__Exercise__
Rewrite the rows from the line with "You are a computer-use agent. Image" through the last row, replacing "hamburger menu icon" with "navigation menu button" and changing nothing else.

__Data extract__
= = = = = = =

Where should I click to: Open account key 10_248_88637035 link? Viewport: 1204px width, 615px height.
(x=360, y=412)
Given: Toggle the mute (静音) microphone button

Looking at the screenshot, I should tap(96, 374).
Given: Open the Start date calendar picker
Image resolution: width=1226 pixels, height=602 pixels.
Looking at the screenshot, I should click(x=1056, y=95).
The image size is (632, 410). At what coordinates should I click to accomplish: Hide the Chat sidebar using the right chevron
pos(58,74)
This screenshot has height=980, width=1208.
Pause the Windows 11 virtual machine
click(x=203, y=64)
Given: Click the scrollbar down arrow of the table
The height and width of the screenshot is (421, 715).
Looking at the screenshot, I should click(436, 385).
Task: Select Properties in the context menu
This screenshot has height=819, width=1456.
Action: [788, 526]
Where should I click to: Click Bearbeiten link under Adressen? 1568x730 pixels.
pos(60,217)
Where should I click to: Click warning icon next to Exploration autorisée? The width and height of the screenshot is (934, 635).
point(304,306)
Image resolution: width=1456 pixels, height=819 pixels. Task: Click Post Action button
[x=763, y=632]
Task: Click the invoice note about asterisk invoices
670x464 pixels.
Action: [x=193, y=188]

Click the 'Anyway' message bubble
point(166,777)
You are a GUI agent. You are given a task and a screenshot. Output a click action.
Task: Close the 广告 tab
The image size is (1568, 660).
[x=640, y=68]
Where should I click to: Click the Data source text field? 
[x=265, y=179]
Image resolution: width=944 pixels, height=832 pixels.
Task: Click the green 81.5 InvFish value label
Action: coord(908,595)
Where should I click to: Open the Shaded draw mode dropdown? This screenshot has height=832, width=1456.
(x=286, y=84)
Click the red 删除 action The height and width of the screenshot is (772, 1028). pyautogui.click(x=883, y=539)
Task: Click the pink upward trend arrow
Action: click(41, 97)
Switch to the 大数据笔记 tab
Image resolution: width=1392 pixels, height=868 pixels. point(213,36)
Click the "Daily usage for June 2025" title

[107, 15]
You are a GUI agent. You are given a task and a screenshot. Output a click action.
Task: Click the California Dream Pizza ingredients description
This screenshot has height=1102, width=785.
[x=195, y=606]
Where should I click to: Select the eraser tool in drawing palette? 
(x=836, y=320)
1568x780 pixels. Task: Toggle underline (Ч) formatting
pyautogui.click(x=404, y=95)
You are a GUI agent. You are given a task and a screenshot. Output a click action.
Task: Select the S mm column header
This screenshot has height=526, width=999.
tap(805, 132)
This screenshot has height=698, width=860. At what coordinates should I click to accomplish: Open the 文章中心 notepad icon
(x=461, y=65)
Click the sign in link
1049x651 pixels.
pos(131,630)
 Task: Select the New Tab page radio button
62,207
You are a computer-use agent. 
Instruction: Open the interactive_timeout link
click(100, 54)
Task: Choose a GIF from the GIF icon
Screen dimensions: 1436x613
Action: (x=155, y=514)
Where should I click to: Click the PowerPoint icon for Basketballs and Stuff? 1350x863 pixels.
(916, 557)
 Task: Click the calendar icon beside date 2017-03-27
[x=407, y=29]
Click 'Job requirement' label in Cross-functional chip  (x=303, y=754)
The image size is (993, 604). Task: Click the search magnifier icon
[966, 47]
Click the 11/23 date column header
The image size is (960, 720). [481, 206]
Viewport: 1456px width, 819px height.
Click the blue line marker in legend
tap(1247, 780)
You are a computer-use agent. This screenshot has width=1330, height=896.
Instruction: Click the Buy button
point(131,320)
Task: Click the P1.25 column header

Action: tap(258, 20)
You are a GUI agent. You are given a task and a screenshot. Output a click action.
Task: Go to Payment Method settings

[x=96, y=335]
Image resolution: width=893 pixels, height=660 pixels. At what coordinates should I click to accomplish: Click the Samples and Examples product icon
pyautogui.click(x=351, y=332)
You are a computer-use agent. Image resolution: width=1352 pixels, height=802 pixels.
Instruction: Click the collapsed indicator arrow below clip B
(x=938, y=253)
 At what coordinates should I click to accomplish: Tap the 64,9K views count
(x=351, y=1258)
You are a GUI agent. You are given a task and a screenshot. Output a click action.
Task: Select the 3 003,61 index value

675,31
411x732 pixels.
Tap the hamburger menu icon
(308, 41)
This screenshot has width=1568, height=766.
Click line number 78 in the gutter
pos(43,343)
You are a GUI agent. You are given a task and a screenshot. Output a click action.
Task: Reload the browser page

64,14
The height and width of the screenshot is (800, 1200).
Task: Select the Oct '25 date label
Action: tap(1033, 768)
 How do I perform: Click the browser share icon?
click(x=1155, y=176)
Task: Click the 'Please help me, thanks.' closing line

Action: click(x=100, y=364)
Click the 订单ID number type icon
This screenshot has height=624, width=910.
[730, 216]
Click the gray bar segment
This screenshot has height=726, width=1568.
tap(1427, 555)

= = = = = = =

__In response__
You are a computer-use agent. Image resolution: width=1352 pixels, height=802 pixels.
Instruction: Click the collapsed indicator arrow below clip B
(x=938, y=253)
 At what coordinates should I click to accomplish: Tap the 64,9K views count
(x=351, y=1258)
You are a GUI agent. You are given a task and a screenshot. Output a click action.
Task: Select the 3 003,61 index value

675,31
411x732 pixels.
Tap the navigation menu button
(308, 41)
This screenshot has width=1568, height=766.
Click line number 78 in the gutter
pos(43,343)
You are a GUI agent. You are given a task and a screenshot. Output a click action.
Task: Reload the browser page

64,14
The height and width of the screenshot is (800, 1200).
Task: Select the Oct '25 date label
Action: tap(1033, 768)
 How do I perform: Click the browser share icon?
click(x=1155, y=176)
Task: Click the 'Please help me, thanks.' closing line

Action: click(x=100, y=364)
Click the 订单ID number type icon
This screenshot has height=624, width=910.
[730, 216]
Click the gray bar segment
This screenshot has height=726, width=1568.
tap(1427, 555)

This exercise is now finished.